À tort ou à raison, soit parce que les progrès du crédit public sont d’une date encore récente en France, soit parce que la concurrence des capitaux sur le marché est peu animée, nos emprunts se font généralement à des conditions moins favorables. L’Angleterre emprunterait, si l’on en juge par le taux des consolidés, à un taux voisin de 3 1/2 pour 100 ; le gouvernement français vient d’emprunter à un taux qui représente près de 5 pour 100[1], et avec une addition éventuelle au capital réalisé de 37 pour 100 sur le 3 et de 11 pour 100 sur le 4 1/2. Ce début ne ressemble pas mal aux erreurs, peut-être inévitables, de Pitt que M. Gladstone a signalées.

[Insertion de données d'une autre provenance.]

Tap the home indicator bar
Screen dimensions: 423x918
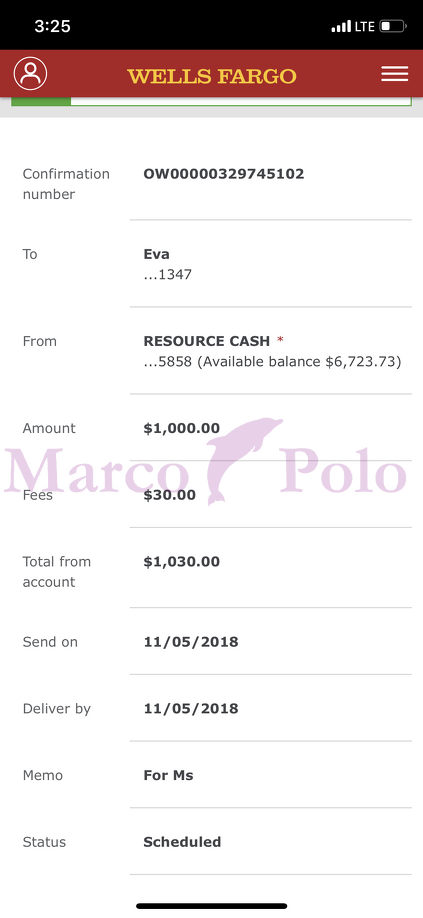tap(212, 906)
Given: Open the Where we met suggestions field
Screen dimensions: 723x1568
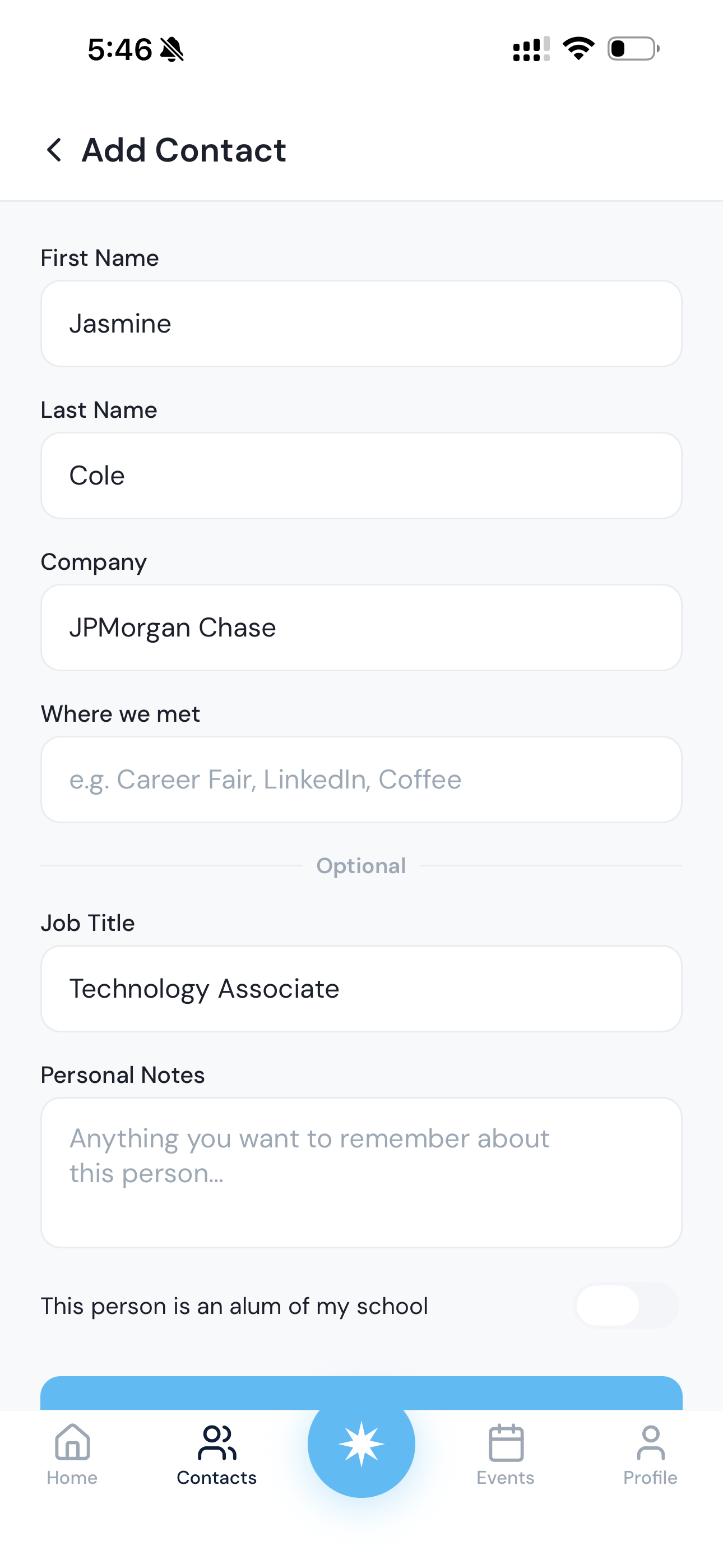Looking at the screenshot, I should pos(361,780).
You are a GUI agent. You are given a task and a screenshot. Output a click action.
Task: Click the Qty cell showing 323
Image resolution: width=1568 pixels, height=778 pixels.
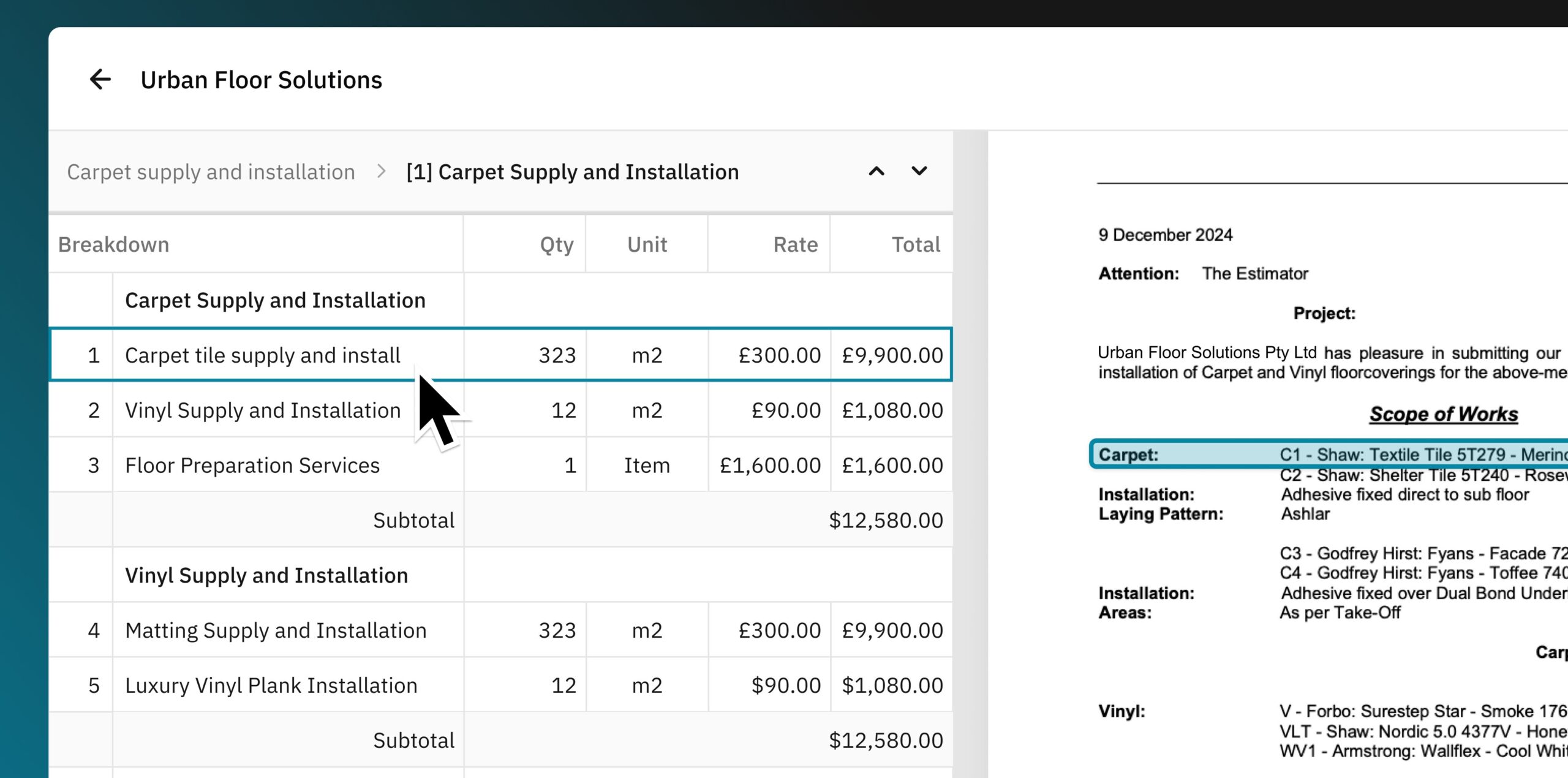point(556,354)
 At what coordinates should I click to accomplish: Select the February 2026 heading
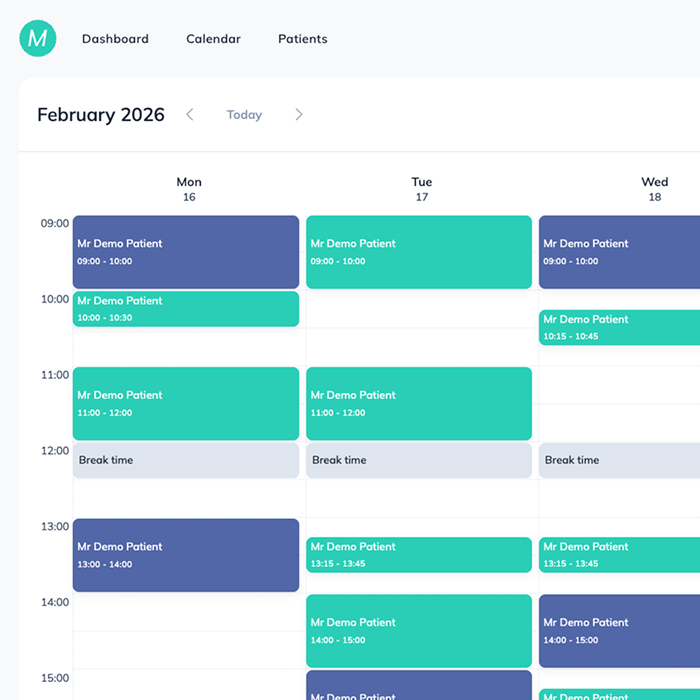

D’un autre côté, les dépenses ordinaires de l’état, au lieu de se renfermer, comme chez nos voisins, dans des limites inférieures ou égales à celles du revenu, continuent à excéder les recettes. Un accroissement de 110 millions dans le produit des impôts indirects, progrès inespéré et sans exemple qui est l’œuvre de deux années (1852 et 1853), n’a pas suffi pour rétablir l’équilibre. L’économie annuelle de 21 millions qui devait résulter de la conversion du 5 pour 100 en 4 1/2 se trouve annulée par l’extension qu’a prise la charge des dotations, portée au budget pour une somme de 37,383,114 francs. On a exagéré l’augmentation des traitemens attribués aux fonctionnaires au même degré que l’assemblée constituante en avait exagéré la réduction. Le luxe, pour emprunter une expression fort juste de M. de Chasseloup-Laubat, a sur ce point remplacé l’indigence. La passion de la fortune gagne les serviteurs de l’état. Si l’on n’y prend garde, l’argent passera bientôt avant l’honneur, et l’opinion publique, qui prononce, même quand on évite de la consulter, sera conduite à rechercher si la rétribution n’excède pas les services. Tel fonctionnaire, depuis la restauration de l’empire, reçoit, tant sur la liste civile que sur le budget, trois ou quatre traitemens dont le cumul représente environ 300,000 francs par année. À ce prix, un l’Hospital et un Turenne se seraient crus trop payés. De telles libéralités ne valent rien, ni dans l’intérêt de l’administration, ni au point de vue politique, et c’est le cas de rappeler que les dépenses de représentation prennent une importance qui tend à rejeter dans l’ombre les autres devoirs.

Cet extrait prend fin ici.